Memorial Day is a national holiday that is celebrated on the last Monday of May. For many of us, the main importance of this day is that it marks the unofficial beginning of summer. We celebrate the day with picnics, swimming parties and baseball games. Some people use this day to put flowers and other decorations on the graves of their loved ones. But historically, Memorial Day is not about any of these things.

Memorial Day was originally called Decoration Day and it was a day set aside to honor both the Union and Confederate soldiers who died in the Civil War (1861-1865) by decorating their graves. Although there are stories of “grave decoration” days in all parts of the country, the first one of national importance was in 1868 at Gettysburg, Pennsylvania, where both sides’ armies fought a fierce battle in 1863 and where soldiers from both sides are buried. Five years later, people from both the North and the South came together at that place to honor their dead soldiers. The fact that former enemies came to one place to honor their dead was a sign that the nation might be healing from the Civil War.

After World War I, the red poppy flower became a symbol of Decoration Day. After the horrific battles in Europe, where the soil had been disturbed, the dormant poppy seeds came to life and red poppies filled the fields. A soldier noticed the poppies blooming and penned a poem, In Flanders Fields. The poem inspired people to wear red poppies on Memorial Day to honor those who died serving the nation during the war. Soon red poppies were sold to raise money to benefit veterans and their families. Today red artificial poppies are assembled by disabled veterans and sold on Memorial Day to raise money to support veteran’s welfare programs.

Eventually, Decoration Day became known as Memorial Day and a time to honor all those who have died who have served in the Armed Forces of the United States.  In 1971, the United States Congress passed a bill declaring the last Monday in May was to be called Memorial Day and it was to be a national holiday.  President Johnson signed the bill into law.

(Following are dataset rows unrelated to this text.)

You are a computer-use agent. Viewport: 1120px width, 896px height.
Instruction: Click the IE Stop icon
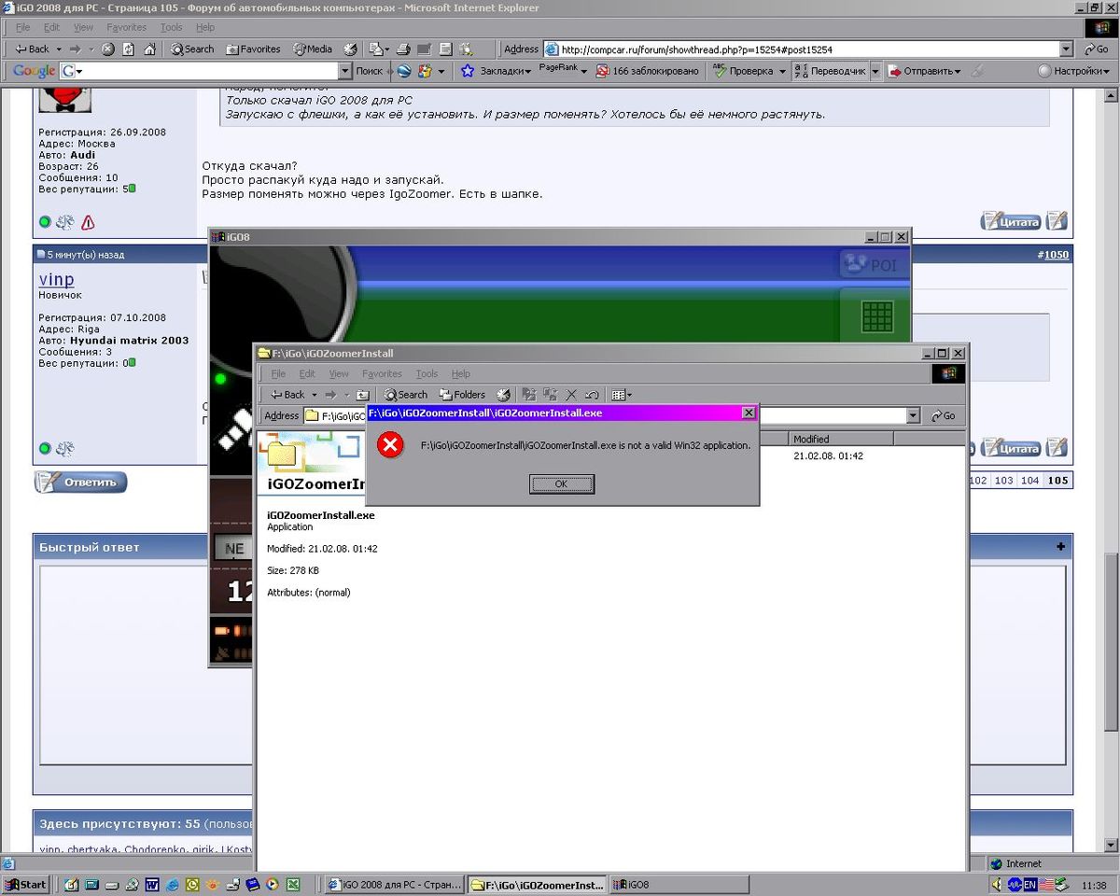point(108,49)
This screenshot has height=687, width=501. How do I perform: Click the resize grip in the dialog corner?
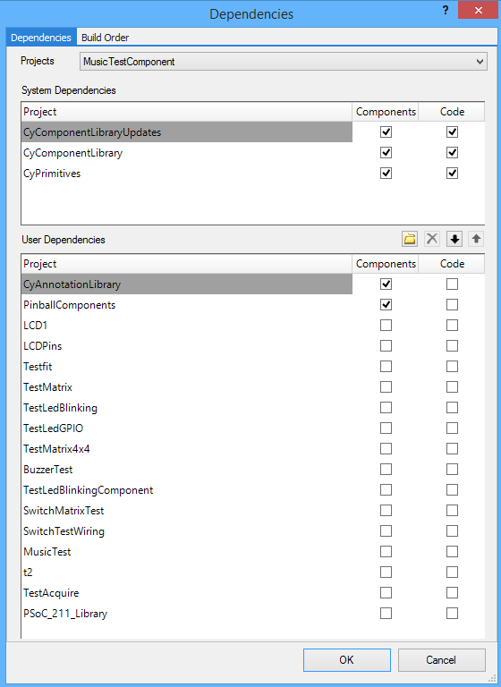[x=492, y=678]
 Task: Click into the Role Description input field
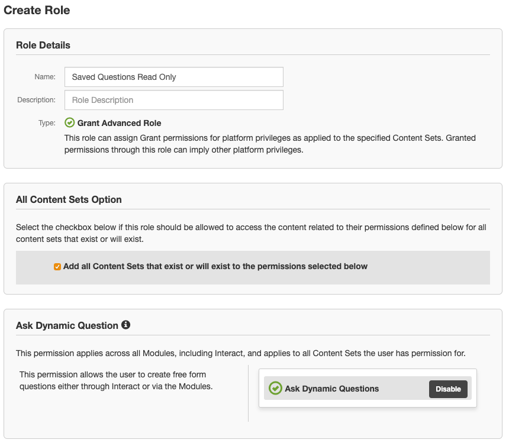tap(173, 100)
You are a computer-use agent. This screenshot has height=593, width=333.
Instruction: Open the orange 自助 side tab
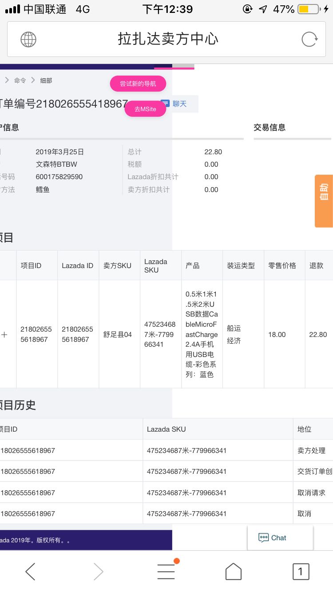click(x=324, y=201)

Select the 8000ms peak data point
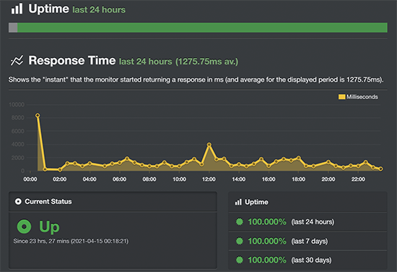(38, 116)
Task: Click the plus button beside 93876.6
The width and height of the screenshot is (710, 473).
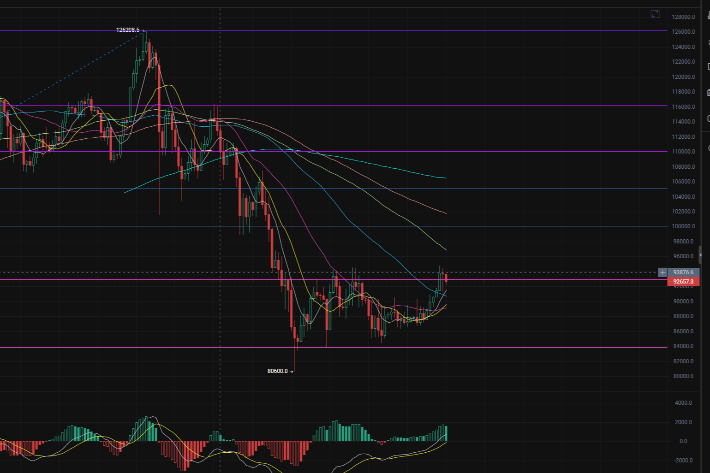Action: coord(662,272)
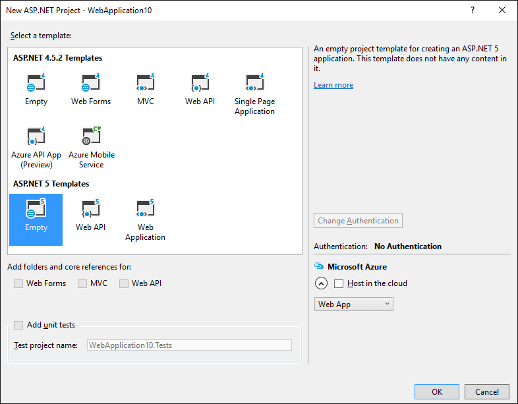Check the Web Forms core references box
The width and height of the screenshot is (518, 404).
pos(18,283)
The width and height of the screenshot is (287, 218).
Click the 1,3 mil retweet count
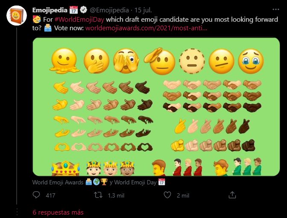point(115,195)
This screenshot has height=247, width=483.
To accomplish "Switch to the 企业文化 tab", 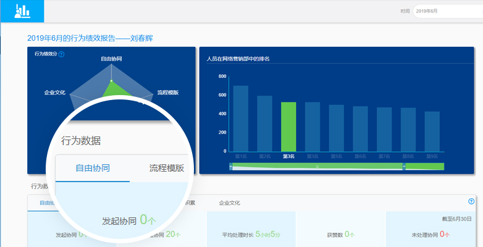I will point(229,203).
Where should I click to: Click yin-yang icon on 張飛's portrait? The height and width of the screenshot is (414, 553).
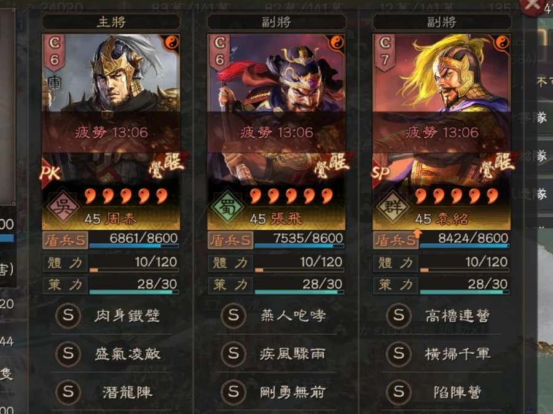(x=337, y=42)
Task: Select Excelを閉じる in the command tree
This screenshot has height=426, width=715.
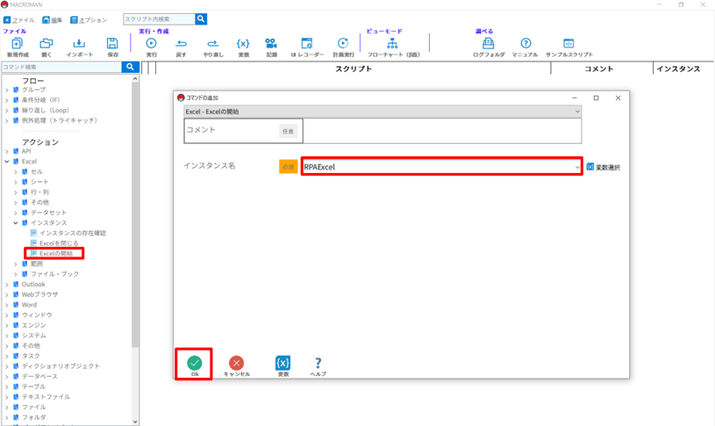Action: click(x=59, y=243)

Memorial Day is different from Veterans Day, a national holiday celebrated on November 11. On Veterans Day, all members of the military, living and dead, are remembered. Memorial Day is specifically set aside to honor military veterans who have died. Memorial Day is still a “decoration” day because across this country, volunteers will place flags on veterans’ graves.

This information was prepared and distributed as part of the Missouri Press Association’s Newspapers in Education program.

Click here to download a PDF version of the material.

Millie Aulbur is The Missouri Bar Director of Citizenship Education. Her primary work is developing materials and programs to assist and enhance the work of Missouri’s civics and government teachers.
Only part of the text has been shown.